New York City Counicilman Dan Halloran is New York's only major elected official with a libertarian background.  Last week, a major snow storm afflicted the Big Apple.  Just as in 1969 during the mayoralty of the late John W. Linday, the Sanitation Department failed to perform.  There was public snit about the lack of snow removal.  My good friend Glenda McGee forwarded a December 30 New York Post article quoting Halloran as saying that managers from within the Sanitation Department had ordered a work slowdown.  If it occurred, it lead to deaths and other serious harm.  According to informants who brought the information to Halloran, the protest concerned promotions and budget cuts.  Union officials Harry Nespoli and Joseph Mannion as well as Sanitation Department spokesperson Matthew Lipani deny a slowdown occurred.  However, the Post asserts that multiple Sanitation Department sources have said that:

"angry plow drivers have only been clearing streets assigned to them even if that means they have to drive through snowed-in roads with their plows raised...One mechanic said some drivers are purposely smashing plows and salt spreaders to further stall the cleanup effort."
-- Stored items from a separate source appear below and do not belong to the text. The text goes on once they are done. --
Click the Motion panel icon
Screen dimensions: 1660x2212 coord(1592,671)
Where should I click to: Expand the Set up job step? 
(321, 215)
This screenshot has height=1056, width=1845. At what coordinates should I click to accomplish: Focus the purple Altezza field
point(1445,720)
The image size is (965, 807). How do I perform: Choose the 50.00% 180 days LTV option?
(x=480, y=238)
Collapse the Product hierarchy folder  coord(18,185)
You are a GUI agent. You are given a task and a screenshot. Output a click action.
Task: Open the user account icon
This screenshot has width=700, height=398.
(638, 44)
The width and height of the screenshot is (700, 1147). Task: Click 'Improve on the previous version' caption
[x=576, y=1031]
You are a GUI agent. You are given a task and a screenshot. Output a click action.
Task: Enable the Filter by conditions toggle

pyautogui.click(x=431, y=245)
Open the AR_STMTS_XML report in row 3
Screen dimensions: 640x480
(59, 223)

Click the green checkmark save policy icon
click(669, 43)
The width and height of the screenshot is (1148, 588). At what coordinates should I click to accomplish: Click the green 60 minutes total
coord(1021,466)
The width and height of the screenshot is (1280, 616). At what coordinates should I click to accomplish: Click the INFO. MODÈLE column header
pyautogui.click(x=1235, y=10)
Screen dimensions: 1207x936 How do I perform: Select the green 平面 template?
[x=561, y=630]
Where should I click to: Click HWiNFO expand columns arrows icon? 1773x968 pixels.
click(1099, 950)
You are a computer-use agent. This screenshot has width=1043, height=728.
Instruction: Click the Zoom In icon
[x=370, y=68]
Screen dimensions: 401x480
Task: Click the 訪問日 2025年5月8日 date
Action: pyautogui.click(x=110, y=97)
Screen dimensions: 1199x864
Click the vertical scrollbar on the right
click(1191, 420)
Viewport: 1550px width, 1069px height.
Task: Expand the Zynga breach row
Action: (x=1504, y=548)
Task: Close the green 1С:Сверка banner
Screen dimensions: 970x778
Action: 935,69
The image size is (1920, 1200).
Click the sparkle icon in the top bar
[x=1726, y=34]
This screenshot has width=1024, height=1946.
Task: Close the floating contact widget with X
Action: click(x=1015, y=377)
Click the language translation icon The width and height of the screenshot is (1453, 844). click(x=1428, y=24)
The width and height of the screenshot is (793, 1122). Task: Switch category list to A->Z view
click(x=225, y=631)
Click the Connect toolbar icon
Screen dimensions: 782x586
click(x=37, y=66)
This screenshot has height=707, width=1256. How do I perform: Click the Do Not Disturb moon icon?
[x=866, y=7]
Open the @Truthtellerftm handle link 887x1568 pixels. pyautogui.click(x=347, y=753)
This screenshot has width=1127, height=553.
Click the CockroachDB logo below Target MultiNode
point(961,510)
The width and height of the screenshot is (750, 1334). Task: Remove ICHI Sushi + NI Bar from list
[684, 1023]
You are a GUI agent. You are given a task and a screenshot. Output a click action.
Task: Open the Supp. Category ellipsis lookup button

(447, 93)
Mayor Bloomberg's absurd response was to blame residents for shoveling snow into streets.  But according to Halloran, "snitches" said that:

"they were told [by supervisors] to take off routes [and] not do the plowing of some of the major arteries in a timely manner. They were told to make the mayor pay for the layoffs, the reductions in rank for the supervisors, shrinking the rolls of the rank-and-file."

It is time to privatize the Department of Sanitation.  Competition has drastically improved the dismal telephone service of the former New York Telephone (I remember when one had to restrict long distance calls because of high costs, for instance). New York's sanitation workers are paid much more than comparable private sector workers.  Here in rural Olive, New York snow removal usually is complete within a day or at most two after a storm despite higher highway mileage per capita.  The little city of Kingston, NY, 25 miles from here, also has a public sanitation department that is inefficient and in need of privatization.

Mayor Bloomberg's response to the accusations of shirking and inefficiency in his Santitation Department has been cowardly.

I wrote the following letter to Mayor Bloomberg:

PO Box 130
West Shokan, NY 12494


Mayor Michael Bloomberg
City Hall
New York, NY 10007
Dear Mayor Bloomberg:

As someone who relies on New York City to earn my livelihood, I urge you to privatize the New York City Sanitation Department.  According to Councilman Dan Halloran and the New York Post, the recent John Lindsay-like problems that you have suffered result from an illegal, irresponsible and murderous work stoppage. 

The Sanitation Department is not functioning competently or morally.  Its workers are overpaid and under-productive.  The irresponsible stoppage caused people to die. You are the person ultimately responsible to investigate and ferret out the malefactors.  But much more important action is needed.  It is time to eliminate a white elephant that New Yorkers cannot afford.